RIO DE JANEIRO, Jun 5 2010 (IPS) - In a country where many poor children dream of “making it big” through football or modeling, retired Brazilian football stars Leonardo and Raí could have simply basked in their fame. But they decided instead to combine sport with education, art and skills training.

Raí and Leonardo Credit: Fundação Gol de Letra

Raí and Leonardo Credit: Fundação Gol de Letra

Leonardo, 40, and Raí, 45, both played on Brazil’s national team and in powerful clubs like Paris Saint-Germain in France and Italy’s AC Milan.

They have seen success in the world’s most popular sport, heard applause and insults from the crowds, withstood harassment from journalists and fans, and shared the champagne and caviar of the elite.

But like his friend Leonardo, Raí said he felt “a moral obligation” to do something for his country.

Brazil is as famous for its record of winning five football World Cups as it is for its deep social inequalities, as reflected by the poverty and violence of its favelas or shanty-towns.

It was a concern that both players shared and what brought them together as friends. Leonardo was bothered by the favela next to the field where his team trained, the popular São Paulo club, because he knew that he held one possible solution in his hands.


“Because of the passion in our country for football, we can’t be content with the playing field and with success,” Raí, whose full name is Raí Souza Vieira de Oliveira, told IPS.

“We have to be aware of the influence on people’s lives that we have as players,” he said, “the motivational power that football can have, as rugby did in South Africa against apartheid (the former official policy of racial segregation).”

That gave rise to the idea of creating the Gol de Letra Foundation with Leonardo Nascimento de Araújo, known simply as Leonardo.

“Letra” is used in Brazil to describe a football play in which one lets the ball pass between the legs and then uses the calf of one leg to move it — a touch, pass or goal “de letra”.

“Letra” also means “letters” in the academic sense.

“It’s a play on words,” said Raí. “The true goal is the greater objective of providing people their right to an opportunity, so that they can independently go on to have a decent, dignified life.”

The road chosen by Gol de Letra was education, according to co-founder and director-treasurer Beatriz Pantaleão.

After considering several methodologies, and after years of practice, Gol de Letra created its own strategy, with support from Brazil’s Abrinq Foundation and the U.S.-based W.K. Kellogg Foundation.

Both in São Paulo, where Gol de Letra was born, and Rio de Janeiro, where it operates in the Cajú neighbourhood, children ages seven to 15 receive instruction in reading, writing, computers and sports.

There is also a collection of educational toys, including some traditional Brazilian games, as well as classes in music and theatre, and presentations on environmental awareness. The older students can take part in training to prepare for the job market.

“Gol de Letra is a sort of second shift for school. In the morning they go to their regular classes, and in the afternoon they come here. We use creative techniques that feel like a game, but actually have a lot of content,” said Pantaleão.

====================

Exercise details
Continue the news article about the Gol de Letra Foundation from its final sentence, in the same reporting style.

Data supplied
====================

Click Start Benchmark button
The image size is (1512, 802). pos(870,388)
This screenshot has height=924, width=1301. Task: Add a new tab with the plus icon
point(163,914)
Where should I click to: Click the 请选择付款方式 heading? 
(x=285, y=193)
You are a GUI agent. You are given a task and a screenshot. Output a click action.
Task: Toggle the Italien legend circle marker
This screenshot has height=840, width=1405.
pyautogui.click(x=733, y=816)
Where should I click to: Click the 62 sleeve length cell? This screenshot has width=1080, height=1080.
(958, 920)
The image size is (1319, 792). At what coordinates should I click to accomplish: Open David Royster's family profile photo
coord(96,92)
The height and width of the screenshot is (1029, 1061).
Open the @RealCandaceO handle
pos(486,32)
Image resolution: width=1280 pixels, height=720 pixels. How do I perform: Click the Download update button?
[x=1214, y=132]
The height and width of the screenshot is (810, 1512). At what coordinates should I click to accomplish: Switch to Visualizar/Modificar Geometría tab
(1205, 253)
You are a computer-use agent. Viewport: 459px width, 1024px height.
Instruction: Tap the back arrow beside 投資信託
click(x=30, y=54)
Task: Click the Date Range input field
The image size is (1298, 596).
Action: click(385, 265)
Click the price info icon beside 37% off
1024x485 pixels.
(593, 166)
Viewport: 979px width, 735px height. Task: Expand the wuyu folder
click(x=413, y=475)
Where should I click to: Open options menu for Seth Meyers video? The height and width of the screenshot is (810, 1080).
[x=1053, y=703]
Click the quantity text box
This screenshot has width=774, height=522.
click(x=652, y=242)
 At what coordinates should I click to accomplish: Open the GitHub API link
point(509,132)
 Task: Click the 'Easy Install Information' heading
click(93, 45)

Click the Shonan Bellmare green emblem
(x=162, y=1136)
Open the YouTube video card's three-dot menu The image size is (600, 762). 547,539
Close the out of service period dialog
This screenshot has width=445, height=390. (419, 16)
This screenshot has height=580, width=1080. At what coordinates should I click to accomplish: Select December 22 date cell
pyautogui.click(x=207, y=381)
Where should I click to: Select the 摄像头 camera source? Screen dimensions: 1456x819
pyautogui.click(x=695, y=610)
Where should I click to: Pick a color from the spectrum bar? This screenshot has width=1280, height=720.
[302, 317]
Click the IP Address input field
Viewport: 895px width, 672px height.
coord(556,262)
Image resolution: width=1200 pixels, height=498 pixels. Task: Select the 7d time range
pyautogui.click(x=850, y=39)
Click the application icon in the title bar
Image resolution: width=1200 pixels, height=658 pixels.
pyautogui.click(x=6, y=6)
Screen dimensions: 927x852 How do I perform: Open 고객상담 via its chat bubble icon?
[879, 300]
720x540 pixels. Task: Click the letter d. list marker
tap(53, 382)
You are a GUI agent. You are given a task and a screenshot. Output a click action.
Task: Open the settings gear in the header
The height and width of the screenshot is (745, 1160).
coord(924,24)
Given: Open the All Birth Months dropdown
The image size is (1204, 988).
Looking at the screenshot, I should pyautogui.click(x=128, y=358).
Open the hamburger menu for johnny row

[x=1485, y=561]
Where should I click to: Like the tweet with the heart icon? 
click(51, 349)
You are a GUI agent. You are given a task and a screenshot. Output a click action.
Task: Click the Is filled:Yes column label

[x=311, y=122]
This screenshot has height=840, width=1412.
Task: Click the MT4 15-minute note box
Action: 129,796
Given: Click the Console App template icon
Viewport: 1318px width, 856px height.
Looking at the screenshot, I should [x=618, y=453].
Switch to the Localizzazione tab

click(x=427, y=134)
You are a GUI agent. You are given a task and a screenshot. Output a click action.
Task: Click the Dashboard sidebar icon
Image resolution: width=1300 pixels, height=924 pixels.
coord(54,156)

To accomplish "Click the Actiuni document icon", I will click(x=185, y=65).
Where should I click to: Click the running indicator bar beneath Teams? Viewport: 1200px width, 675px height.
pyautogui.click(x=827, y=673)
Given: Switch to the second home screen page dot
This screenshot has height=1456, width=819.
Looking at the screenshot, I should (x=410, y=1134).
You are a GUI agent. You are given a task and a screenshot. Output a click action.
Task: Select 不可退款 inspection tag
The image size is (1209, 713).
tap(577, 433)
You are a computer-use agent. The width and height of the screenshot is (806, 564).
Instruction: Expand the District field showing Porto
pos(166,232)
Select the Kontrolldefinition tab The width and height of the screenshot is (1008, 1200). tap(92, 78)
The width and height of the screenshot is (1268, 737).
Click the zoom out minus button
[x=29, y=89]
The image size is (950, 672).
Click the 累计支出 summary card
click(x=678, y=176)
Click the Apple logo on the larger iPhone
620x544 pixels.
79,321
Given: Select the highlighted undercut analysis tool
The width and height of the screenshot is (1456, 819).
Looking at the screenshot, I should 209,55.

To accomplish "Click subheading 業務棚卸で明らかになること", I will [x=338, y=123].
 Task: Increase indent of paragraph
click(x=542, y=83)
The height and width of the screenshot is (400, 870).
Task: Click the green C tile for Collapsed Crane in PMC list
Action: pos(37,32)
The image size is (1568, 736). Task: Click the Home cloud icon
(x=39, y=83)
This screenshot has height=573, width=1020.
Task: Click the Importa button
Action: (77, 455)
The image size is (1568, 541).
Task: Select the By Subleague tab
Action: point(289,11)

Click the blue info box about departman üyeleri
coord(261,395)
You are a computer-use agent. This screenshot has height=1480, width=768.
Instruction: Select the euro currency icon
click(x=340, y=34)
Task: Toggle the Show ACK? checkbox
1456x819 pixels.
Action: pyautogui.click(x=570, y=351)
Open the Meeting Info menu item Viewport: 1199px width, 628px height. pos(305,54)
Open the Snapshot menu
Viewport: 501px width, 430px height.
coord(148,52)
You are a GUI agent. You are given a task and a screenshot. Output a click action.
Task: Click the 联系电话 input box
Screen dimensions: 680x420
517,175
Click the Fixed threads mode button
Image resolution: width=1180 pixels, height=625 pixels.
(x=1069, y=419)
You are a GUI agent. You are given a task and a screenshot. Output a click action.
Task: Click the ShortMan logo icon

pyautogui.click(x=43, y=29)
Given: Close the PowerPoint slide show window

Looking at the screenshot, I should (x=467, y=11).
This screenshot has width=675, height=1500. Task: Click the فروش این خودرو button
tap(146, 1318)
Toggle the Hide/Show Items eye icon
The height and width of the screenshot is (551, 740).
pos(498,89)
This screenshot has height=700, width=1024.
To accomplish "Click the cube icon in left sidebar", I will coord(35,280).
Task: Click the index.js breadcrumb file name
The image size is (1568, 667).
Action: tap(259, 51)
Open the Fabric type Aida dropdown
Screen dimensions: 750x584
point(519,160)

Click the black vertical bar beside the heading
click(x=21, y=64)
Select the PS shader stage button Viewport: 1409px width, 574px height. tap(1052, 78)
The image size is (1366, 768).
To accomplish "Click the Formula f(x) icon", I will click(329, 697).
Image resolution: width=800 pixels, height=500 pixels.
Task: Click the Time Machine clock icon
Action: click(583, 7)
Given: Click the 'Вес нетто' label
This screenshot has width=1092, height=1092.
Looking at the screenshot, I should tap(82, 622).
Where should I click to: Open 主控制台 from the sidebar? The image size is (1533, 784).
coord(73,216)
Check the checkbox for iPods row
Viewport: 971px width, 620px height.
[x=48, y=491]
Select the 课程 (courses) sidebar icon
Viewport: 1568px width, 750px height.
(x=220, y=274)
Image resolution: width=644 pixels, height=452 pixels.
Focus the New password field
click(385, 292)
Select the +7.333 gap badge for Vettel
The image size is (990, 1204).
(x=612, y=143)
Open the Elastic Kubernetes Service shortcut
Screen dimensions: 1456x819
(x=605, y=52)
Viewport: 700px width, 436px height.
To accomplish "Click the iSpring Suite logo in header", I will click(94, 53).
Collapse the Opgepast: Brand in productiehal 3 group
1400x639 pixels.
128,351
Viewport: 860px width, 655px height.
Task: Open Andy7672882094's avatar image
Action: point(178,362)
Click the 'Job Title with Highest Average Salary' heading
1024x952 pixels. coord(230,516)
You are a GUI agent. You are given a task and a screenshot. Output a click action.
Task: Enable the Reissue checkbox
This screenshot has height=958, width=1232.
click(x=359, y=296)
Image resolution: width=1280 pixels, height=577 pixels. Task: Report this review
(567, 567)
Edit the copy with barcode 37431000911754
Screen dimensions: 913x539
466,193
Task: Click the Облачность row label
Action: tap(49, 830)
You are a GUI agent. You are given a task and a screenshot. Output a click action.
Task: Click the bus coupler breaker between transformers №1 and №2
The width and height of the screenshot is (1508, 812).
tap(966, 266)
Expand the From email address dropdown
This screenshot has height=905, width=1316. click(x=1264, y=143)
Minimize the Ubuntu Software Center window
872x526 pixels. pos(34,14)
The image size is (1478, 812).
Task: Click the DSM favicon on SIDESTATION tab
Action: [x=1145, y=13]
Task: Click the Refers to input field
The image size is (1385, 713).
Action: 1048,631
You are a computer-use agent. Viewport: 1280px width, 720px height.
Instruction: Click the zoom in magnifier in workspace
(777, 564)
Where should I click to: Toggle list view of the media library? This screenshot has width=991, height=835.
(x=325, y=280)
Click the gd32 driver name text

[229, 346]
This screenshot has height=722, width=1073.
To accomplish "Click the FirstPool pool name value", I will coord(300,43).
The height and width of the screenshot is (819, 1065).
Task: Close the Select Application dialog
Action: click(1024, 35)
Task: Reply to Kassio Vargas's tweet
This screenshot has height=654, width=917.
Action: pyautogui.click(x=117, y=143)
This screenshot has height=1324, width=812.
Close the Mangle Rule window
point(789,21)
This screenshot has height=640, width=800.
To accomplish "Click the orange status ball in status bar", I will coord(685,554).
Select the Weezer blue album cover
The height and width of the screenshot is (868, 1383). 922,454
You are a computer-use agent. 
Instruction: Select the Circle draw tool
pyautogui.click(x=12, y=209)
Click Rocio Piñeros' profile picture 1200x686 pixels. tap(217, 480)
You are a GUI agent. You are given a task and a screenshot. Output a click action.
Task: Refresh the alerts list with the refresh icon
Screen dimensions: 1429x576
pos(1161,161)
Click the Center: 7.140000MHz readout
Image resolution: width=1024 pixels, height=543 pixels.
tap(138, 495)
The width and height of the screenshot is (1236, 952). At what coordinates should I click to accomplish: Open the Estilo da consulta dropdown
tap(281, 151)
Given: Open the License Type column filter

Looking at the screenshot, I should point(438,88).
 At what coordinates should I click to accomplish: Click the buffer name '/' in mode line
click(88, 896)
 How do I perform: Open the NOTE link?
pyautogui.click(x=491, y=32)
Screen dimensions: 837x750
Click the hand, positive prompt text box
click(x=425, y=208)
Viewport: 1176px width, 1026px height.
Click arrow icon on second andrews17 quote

====================

Solved problem
(In Brazil, schoolchildren attend either the morning or the afternoon shift.)

The context is part of the learning process. There is deep involvement by the parents, who sometimes come from communities divided by drug-trafficking factions outside the school. But the parents are united in the education of their children. It is against this backdrop that Gol de Letra has chosen to work in communities like Cajú, which have some of the country’s lowest human development indicators.

Pantaleão gets upset when anyone confuses the foundation with an “escolhina” (little school) for football.

Just because the founders are footballers who have chosen to use the power of this sport as a catalyst for a development project does not mean it is a “nursery” or talent pool for future football stars, like so many other projects in Brazil, she said.

In its 12 years of operation, more than 6,000 children and adolescents have passed through Gol de Letra’s doors, thanks in large part to contributions from corporations and government educational incentive programmes.

Gol de Letra associations emerged in France and Italy in 2002, spreading the word about the social benefits achieved in Brazil and raising funds to be invested in the programmes.

The foundation currently provides classes and training for 2,000 children at its two centres, and is working to disseminate its method to other similar initiatives, whether in Brazil or other countries. Gol de Letra is preparing to open doors at a new centre in Guinea Bissau, a former Portuguese colony in West Africa, for example.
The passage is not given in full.